*** Exercise material Section Begins ***
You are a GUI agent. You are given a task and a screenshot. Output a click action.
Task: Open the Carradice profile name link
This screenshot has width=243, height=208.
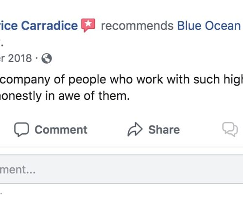coord(39,26)
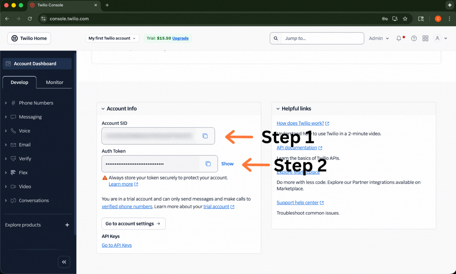Show the hidden Auth Token

pyautogui.click(x=227, y=164)
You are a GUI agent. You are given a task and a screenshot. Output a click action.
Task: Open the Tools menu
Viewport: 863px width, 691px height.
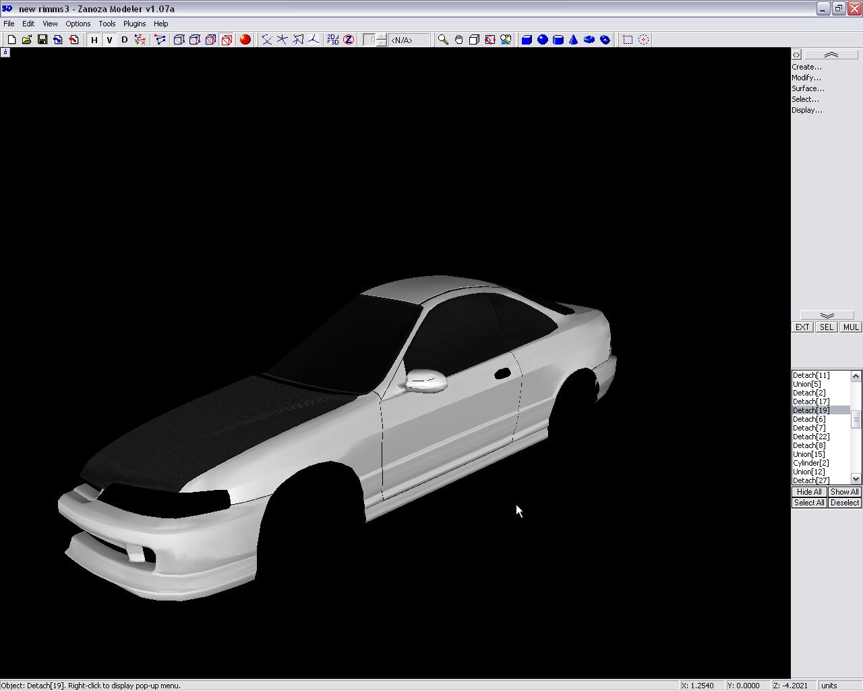click(107, 24)
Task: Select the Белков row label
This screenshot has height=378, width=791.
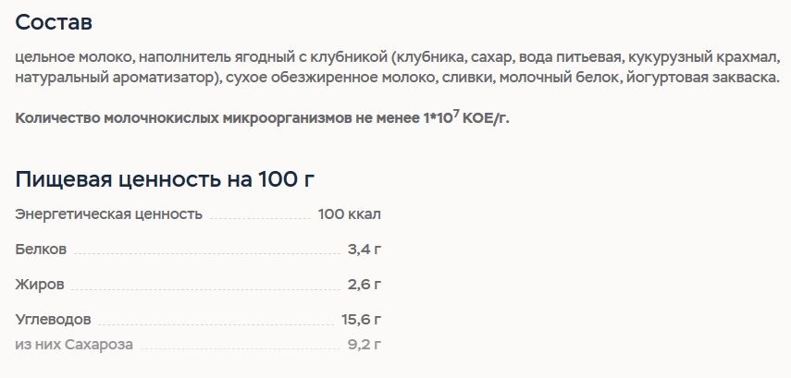Action: [x=41, y=250]
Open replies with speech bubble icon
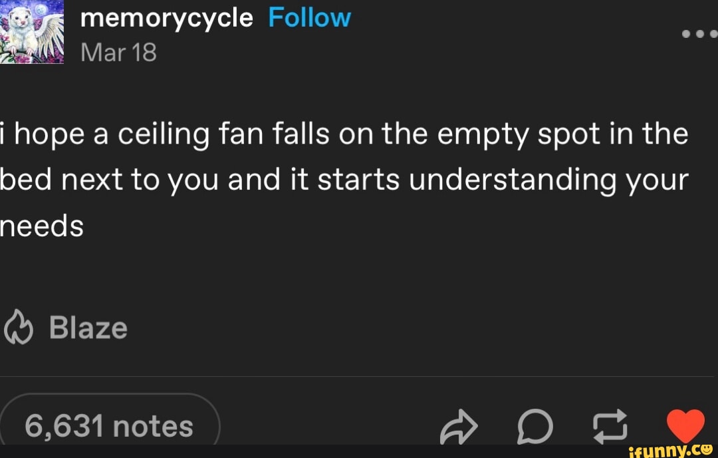The image size is (718, 458). 535,427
*** Exercise material Section Ends ***
● Description of the task
The entries above need to be repeated in full, word for word. Skip the images.

● Task result
You are a GUI agent. You are given a task and a screenshot. Output a click action.
Task: Open the Carradice profile name link
This screenshot has width=243, height=208.
coord(39,26)
Show the hidden Auth Token

pyautogui.click(x=227, y=164)
You are a GUI agent. You are given a task and a screenshot. Output a click action.
Task: Open the Tools menu
Viewport: 863px width, 691px height.
click(107, 24)
Task: Select the Белков row label
This screenshot has height=378, width=791.
Action: [x=41, y=250]
Open replies with speech bubble icon
The image size is (718, 458). 535,427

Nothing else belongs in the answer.